→ **PROMPT**
Please give a word-for-word repeat of the line containing "The image size is (1109, 628)." and all lines that come after it in the entries below, ending at the last line.

START DATA SUPPLIED

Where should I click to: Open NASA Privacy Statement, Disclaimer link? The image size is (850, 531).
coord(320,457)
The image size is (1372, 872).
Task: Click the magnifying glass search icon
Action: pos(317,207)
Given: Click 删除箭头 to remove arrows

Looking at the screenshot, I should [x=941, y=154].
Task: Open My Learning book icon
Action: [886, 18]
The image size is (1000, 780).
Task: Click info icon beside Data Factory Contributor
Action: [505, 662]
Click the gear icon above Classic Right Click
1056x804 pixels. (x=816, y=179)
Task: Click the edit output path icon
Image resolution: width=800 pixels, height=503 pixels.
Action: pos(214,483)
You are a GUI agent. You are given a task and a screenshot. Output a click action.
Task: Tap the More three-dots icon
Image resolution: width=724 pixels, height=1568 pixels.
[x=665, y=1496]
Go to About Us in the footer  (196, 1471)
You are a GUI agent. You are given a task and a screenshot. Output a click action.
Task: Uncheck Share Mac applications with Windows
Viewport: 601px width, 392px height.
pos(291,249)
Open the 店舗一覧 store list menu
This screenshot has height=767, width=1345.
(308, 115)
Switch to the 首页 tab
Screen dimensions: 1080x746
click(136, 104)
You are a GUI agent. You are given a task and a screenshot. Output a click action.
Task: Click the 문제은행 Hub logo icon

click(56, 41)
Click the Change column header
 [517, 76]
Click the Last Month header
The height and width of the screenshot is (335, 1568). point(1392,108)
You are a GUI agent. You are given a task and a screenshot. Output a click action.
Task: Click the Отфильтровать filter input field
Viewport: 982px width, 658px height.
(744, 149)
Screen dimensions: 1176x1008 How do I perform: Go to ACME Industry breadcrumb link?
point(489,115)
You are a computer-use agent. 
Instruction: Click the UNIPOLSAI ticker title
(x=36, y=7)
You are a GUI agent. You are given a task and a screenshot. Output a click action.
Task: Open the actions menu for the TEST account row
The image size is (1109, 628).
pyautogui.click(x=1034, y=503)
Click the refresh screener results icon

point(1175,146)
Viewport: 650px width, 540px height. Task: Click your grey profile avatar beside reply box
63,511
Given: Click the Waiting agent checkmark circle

END DATA SUPPLIED

→ **WRITTEN ANSWER**
The image size is (1109, 628).
pyautogui.click(x=1034, y=503)
Click the refresh screener results icon

point(1175,146)
Viewport: 650px width, 540px height. Task: Click your grey profile avatar beside reply box
63,511
Given: Click the Waiting agent checkmark circle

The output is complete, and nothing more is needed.